Yndgaard (1982) has suggested the following guidelines for the development of a genebank information system:
1. Ease of data input (registration) into a storage medium.In addition to this, the system should be simple and user friendly thereby permitting the non-computer scientists to work with it. The system should also be economical and adoptable to the organisational environment.
2. Data validation during input phase.
3. Flexible data storage and retrieval procedures.
4. Availability of data for multiple analysis and use.
5. Exchange of information with other genebanks.
6. Basing the system and its terminology on genetic and biological principles.

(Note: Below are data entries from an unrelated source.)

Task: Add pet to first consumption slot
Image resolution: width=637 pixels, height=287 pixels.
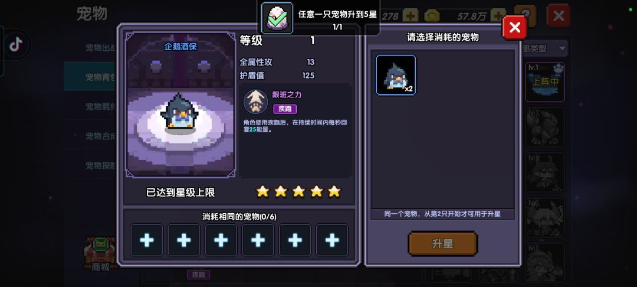Action: (x=147, y=240)
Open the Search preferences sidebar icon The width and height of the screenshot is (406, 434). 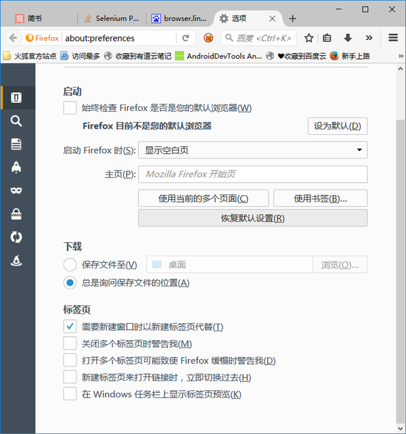(x=16, y=121)
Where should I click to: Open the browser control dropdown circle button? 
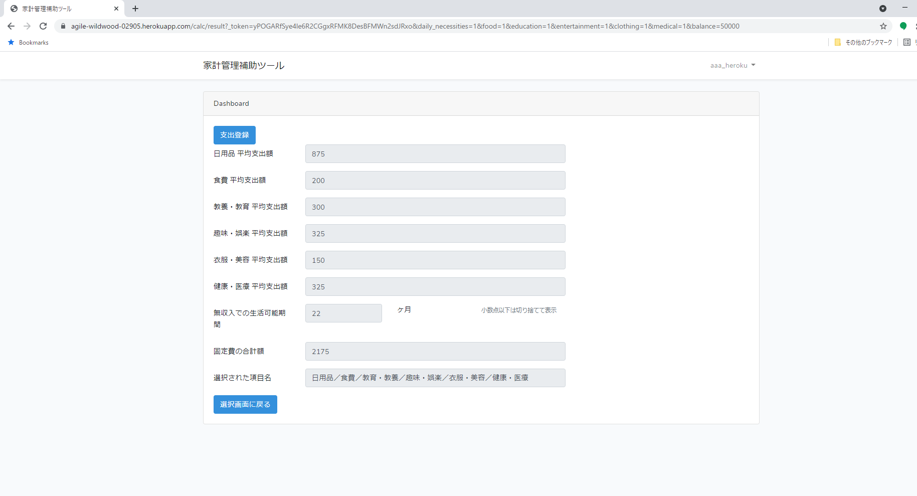point(883,9)
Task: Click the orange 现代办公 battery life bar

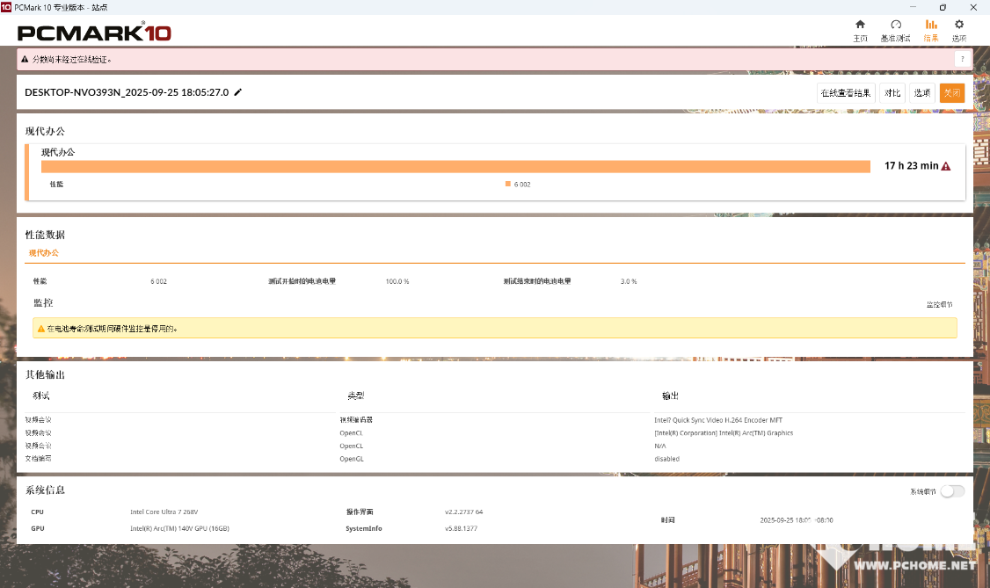Action: point(455,167)
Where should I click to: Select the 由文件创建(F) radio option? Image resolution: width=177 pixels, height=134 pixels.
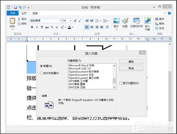pos(41,73)
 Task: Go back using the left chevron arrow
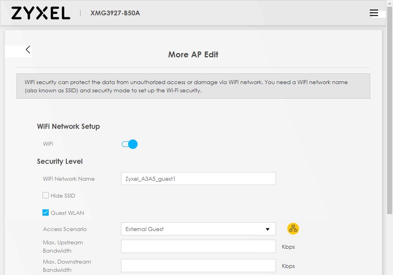click(28, 50)
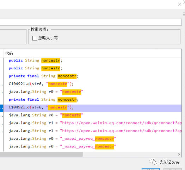
Task: Click the blue-outlined button at bottom
Action: [151, 169]
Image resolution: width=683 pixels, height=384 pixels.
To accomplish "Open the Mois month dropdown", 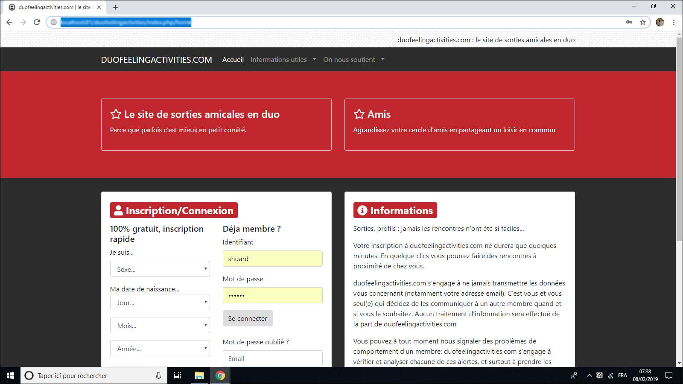I will (x=160, y=326).
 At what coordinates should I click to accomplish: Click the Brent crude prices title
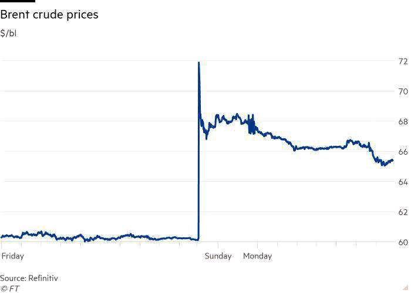(49, 15)
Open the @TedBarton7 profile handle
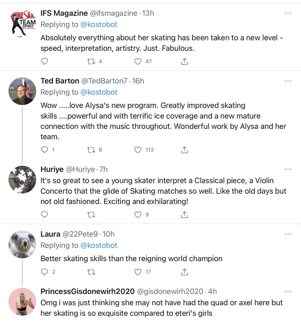Viewport: 301px width, 323px height. 104,81
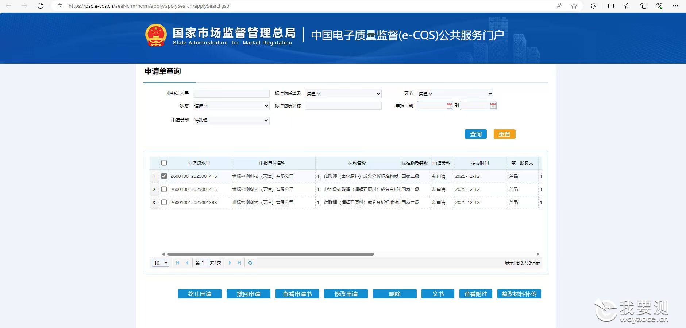Sort by 业务流水号 column header

click(199, 163)
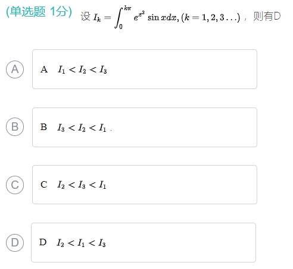Click empty area of answer box D

[179, 242]
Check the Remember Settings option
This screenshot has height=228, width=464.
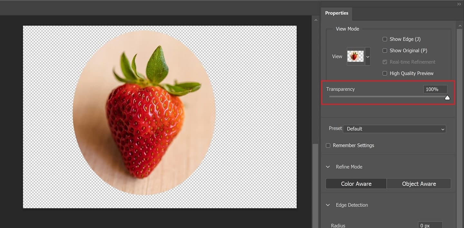tap(328, 145)
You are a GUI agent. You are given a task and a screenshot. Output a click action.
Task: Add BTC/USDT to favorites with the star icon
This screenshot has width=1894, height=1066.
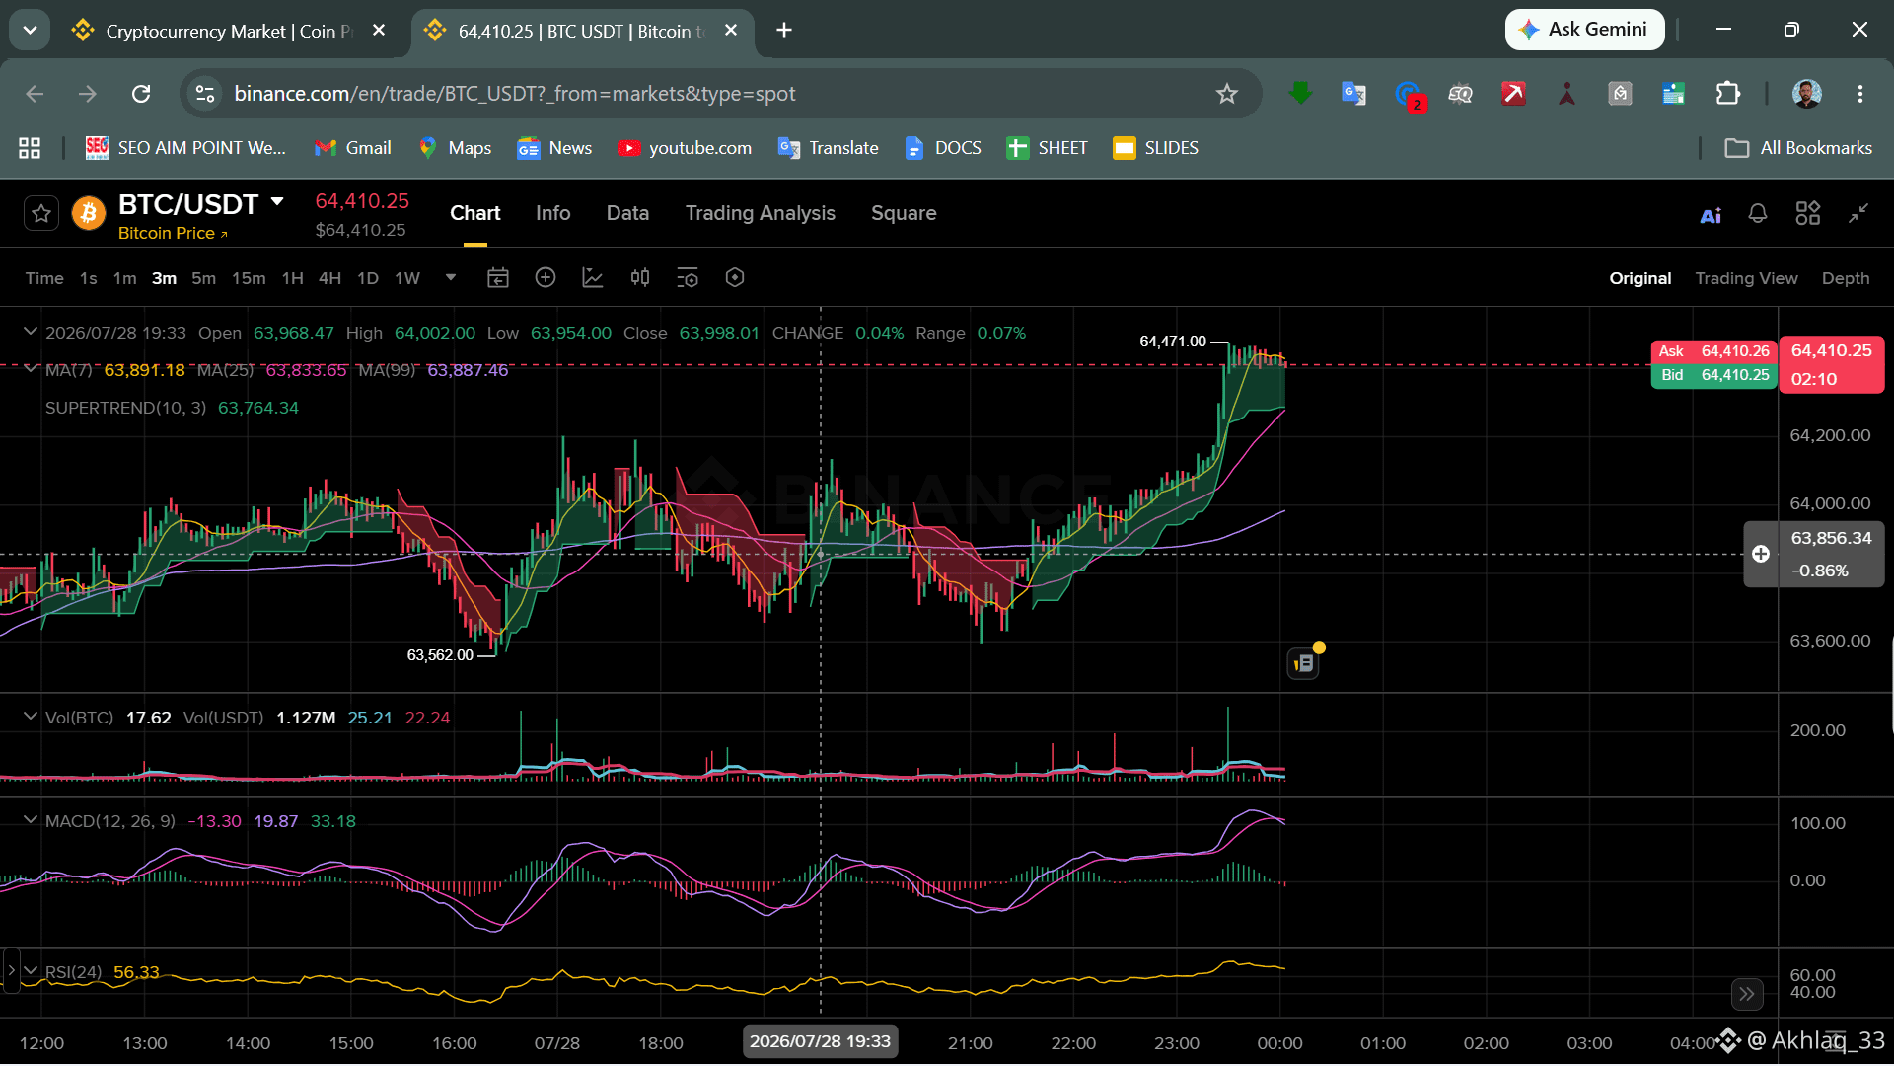pyautogui.click(x=41, y=213)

One major factor affecting genetic resources information handling and exchange is the voluminous data associated with the germplasm collections. For instance, the National Plant Germplasm System (NPGS) in USA maintains over 400,000 accessions of germplasm in the form of seed and vegetatively propagated seeds. These accessions are primarily landraces and unimproved material from foreign sources. New accessions are added to the NPGS at the rate of 7,000 to 15,000 per year. IRRI, in Philippines, holds over 86,000 samples of rice. The data is alone recorded on over 75 traits generating around 6.4 million pieces of information to manage. The immense size of germplasm holdings becomes a challenge for the information management. Modern computers, with their ability to store vast amount of information and to retrieve the same with greater speed and accuracy have simplified the whole concept of database management. The DBMS is a software package that handles the difficult task associated with creating, accessing and maintaining database records. The programmes in a DBMS package establish an interface between the database itself and the users of database.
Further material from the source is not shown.